Stored records
══════════════════════════════

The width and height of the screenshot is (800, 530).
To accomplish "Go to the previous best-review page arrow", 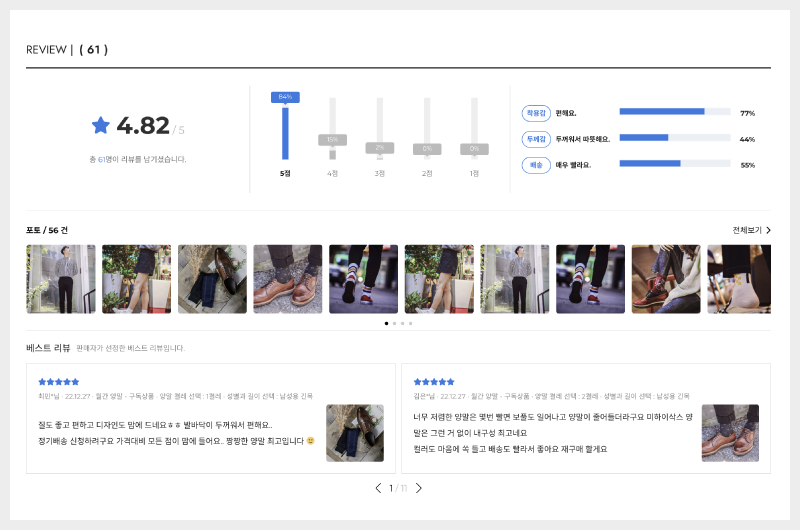I will coord(378,488).
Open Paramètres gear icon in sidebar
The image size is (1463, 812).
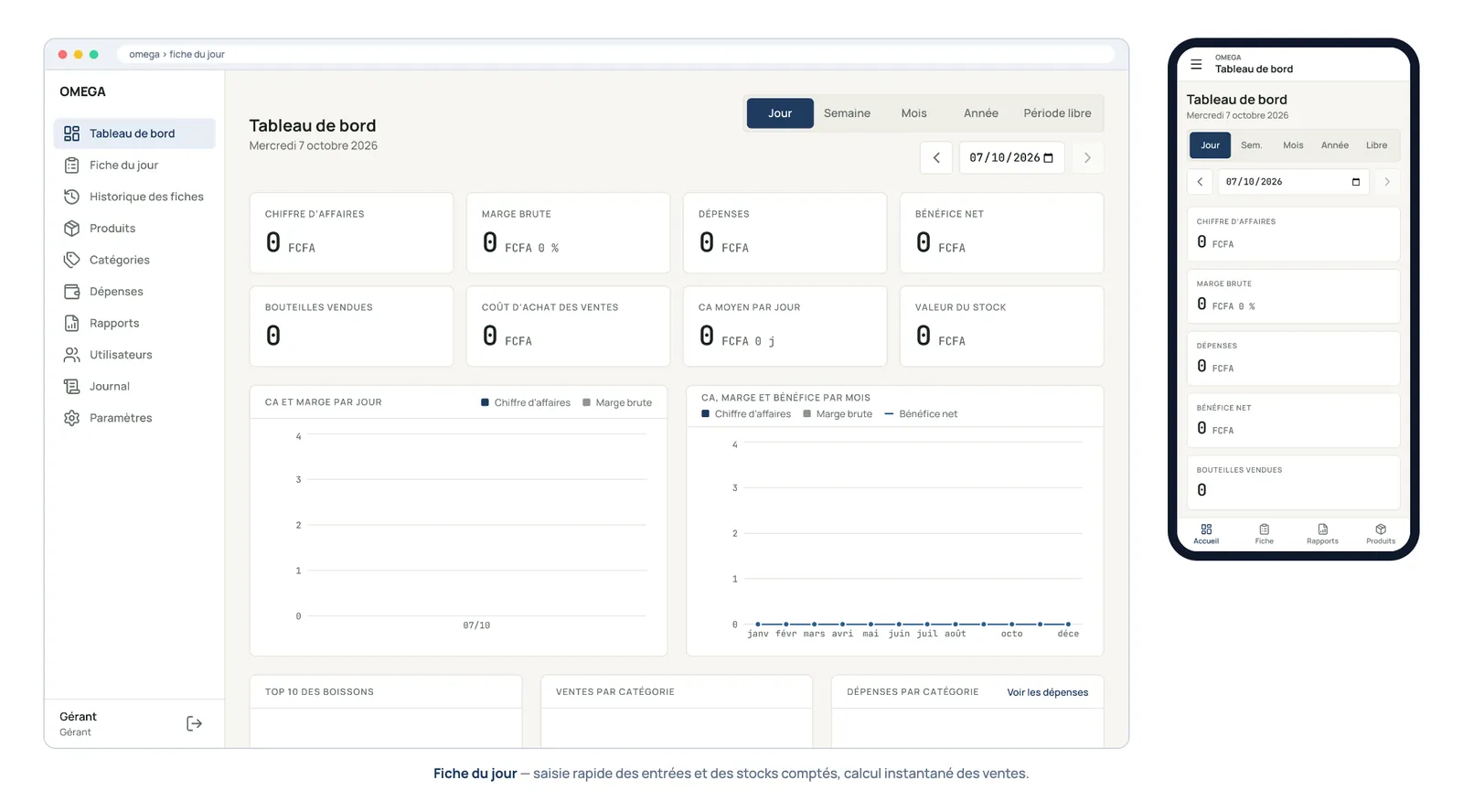(x=71, y=418)
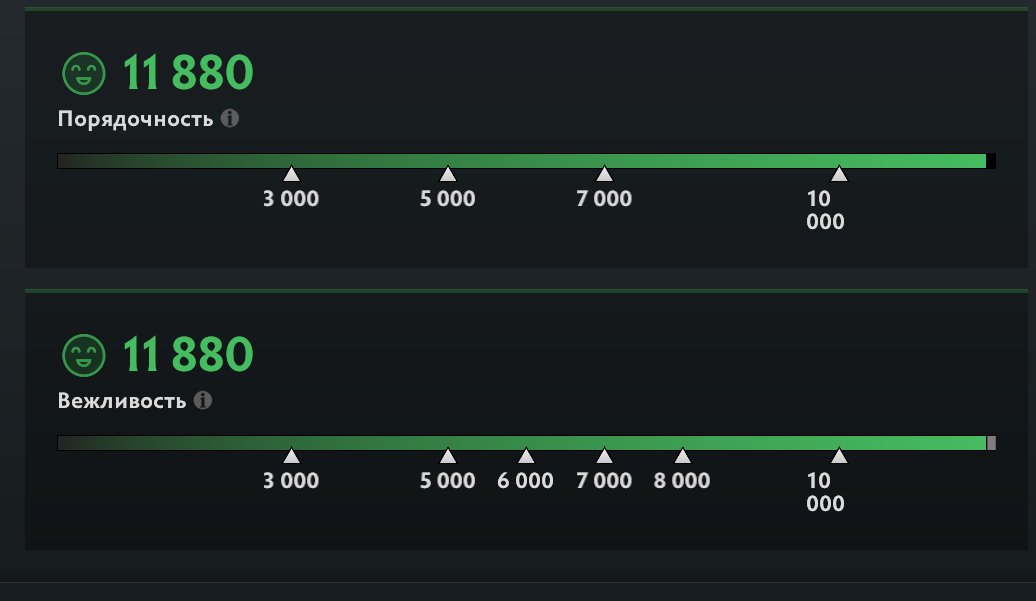Select the 10 000 triangle marker on Порядочность bar
1036x601 pixels.
(839, 174)
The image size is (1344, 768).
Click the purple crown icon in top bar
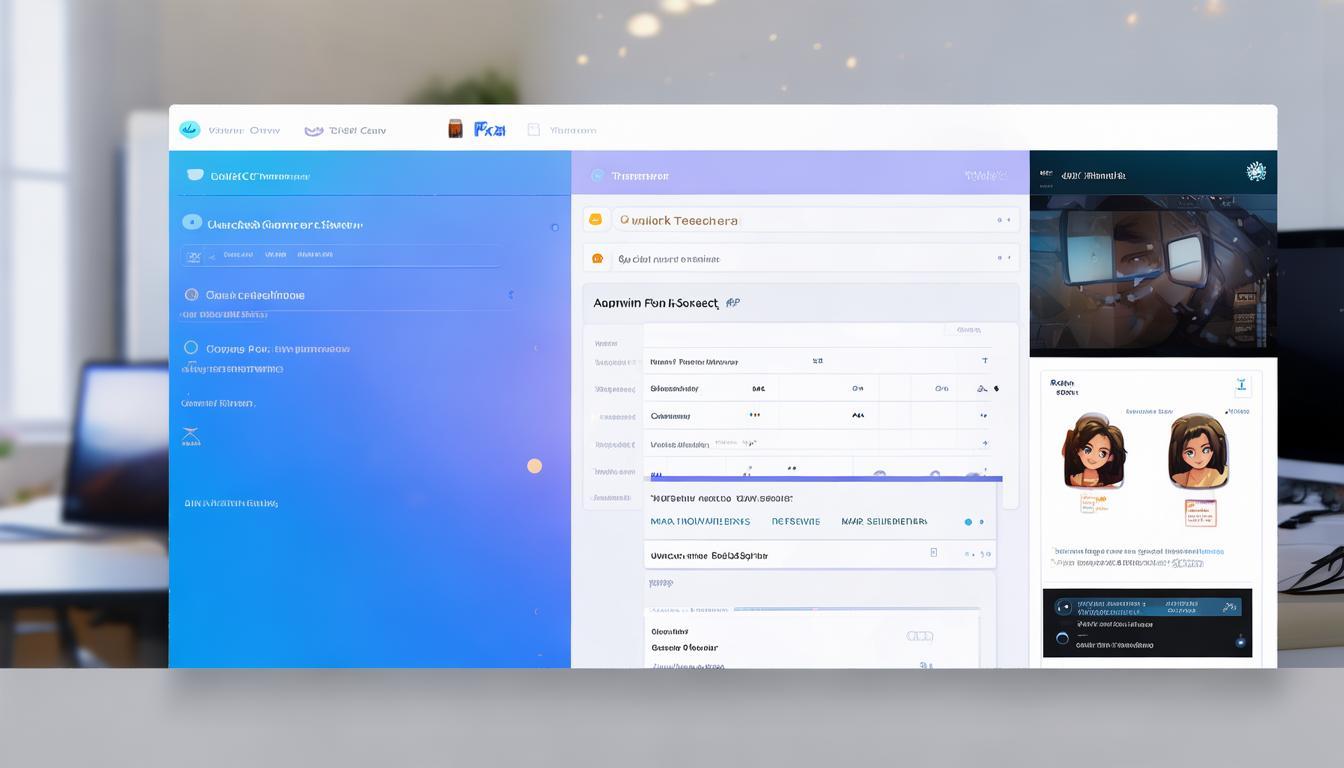point(313,130)
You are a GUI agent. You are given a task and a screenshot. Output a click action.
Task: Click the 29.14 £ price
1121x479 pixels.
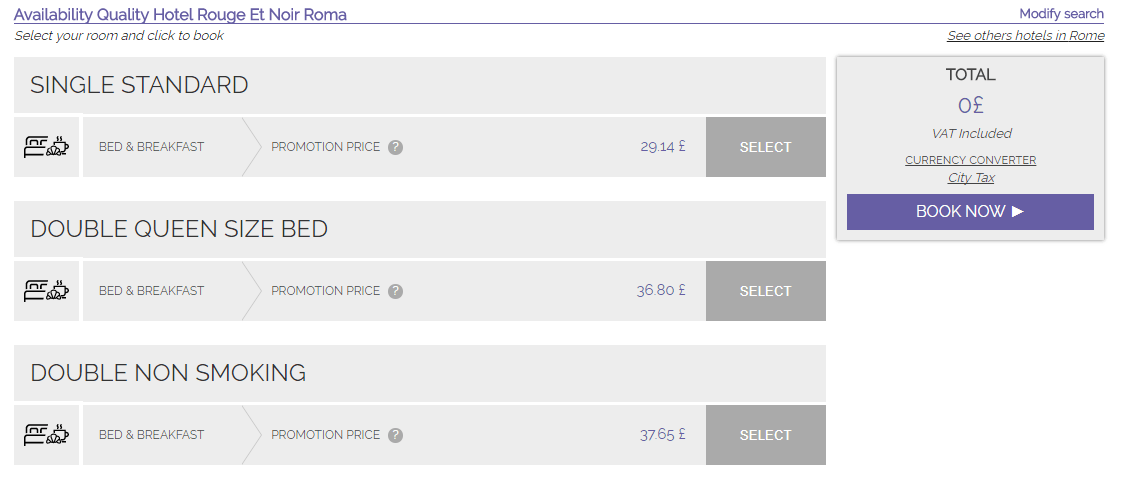pos(663,147)
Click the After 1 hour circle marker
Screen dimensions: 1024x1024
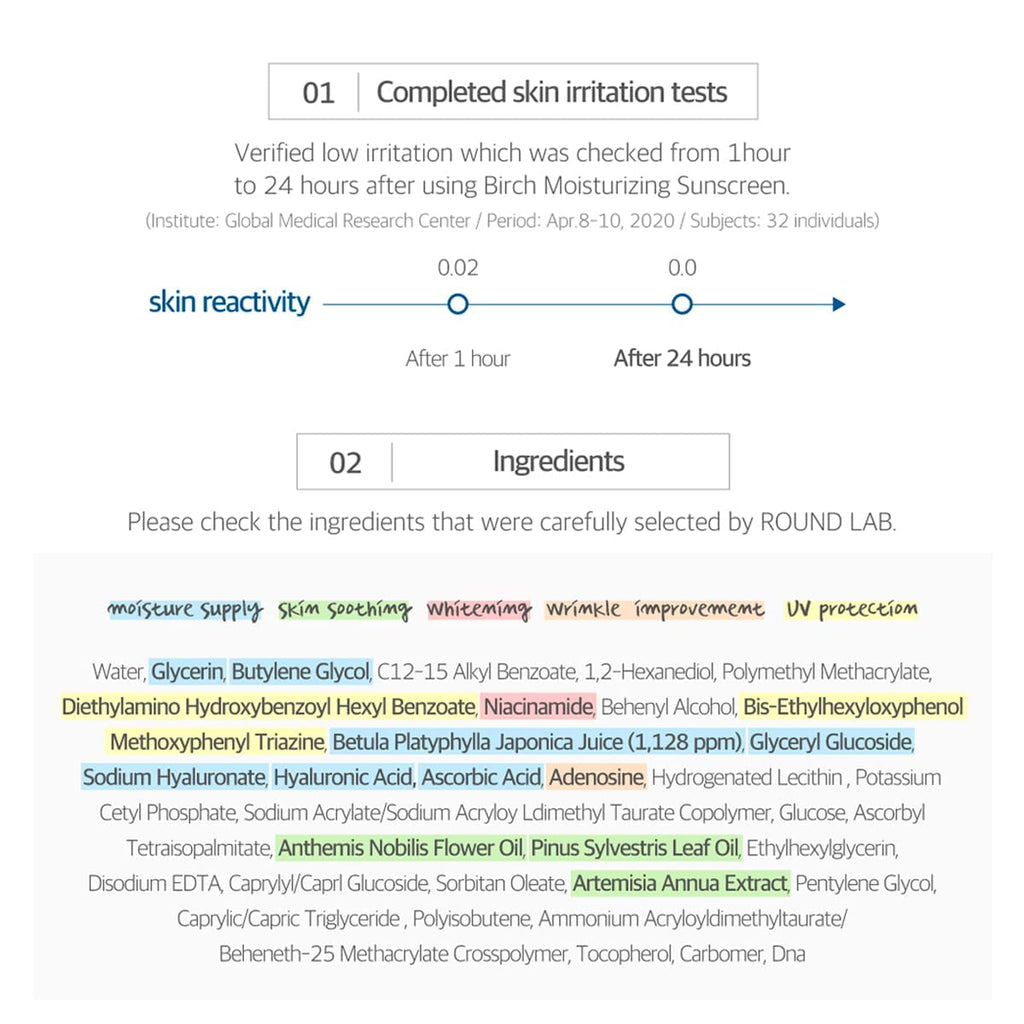coord(458,304)
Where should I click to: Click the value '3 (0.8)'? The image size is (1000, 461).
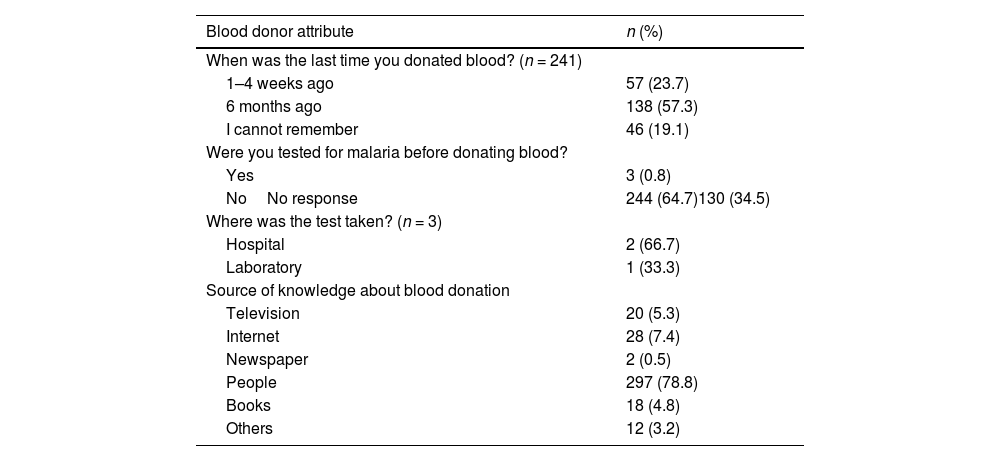pyautogui.click(x=648, y=176)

══════════════════════════════

[YOUR GOAL] Repeat only the lines from the one with "The image size is (1344, 768)." through the end of the data, both included and exactly as written. Pictures stay out of the copy.

[ANSWER AREA]
The image size is (1344, 768).
Click the purple crown icon in top bar
point(313,130)
You are a GUI agent. You are given a task and a screenshot. Output a click action.
Task: Click the 29.14 £ price
1121x479 pixels.
pos(663,147)
Click the After 1 hour circle marker
Screen dimensions: 1024x1024
coord(458,304)
Where should I click to: Click the value '3 (0.8)'? The image size is (1000, 461).
pyautogui.click(x=648, y=176)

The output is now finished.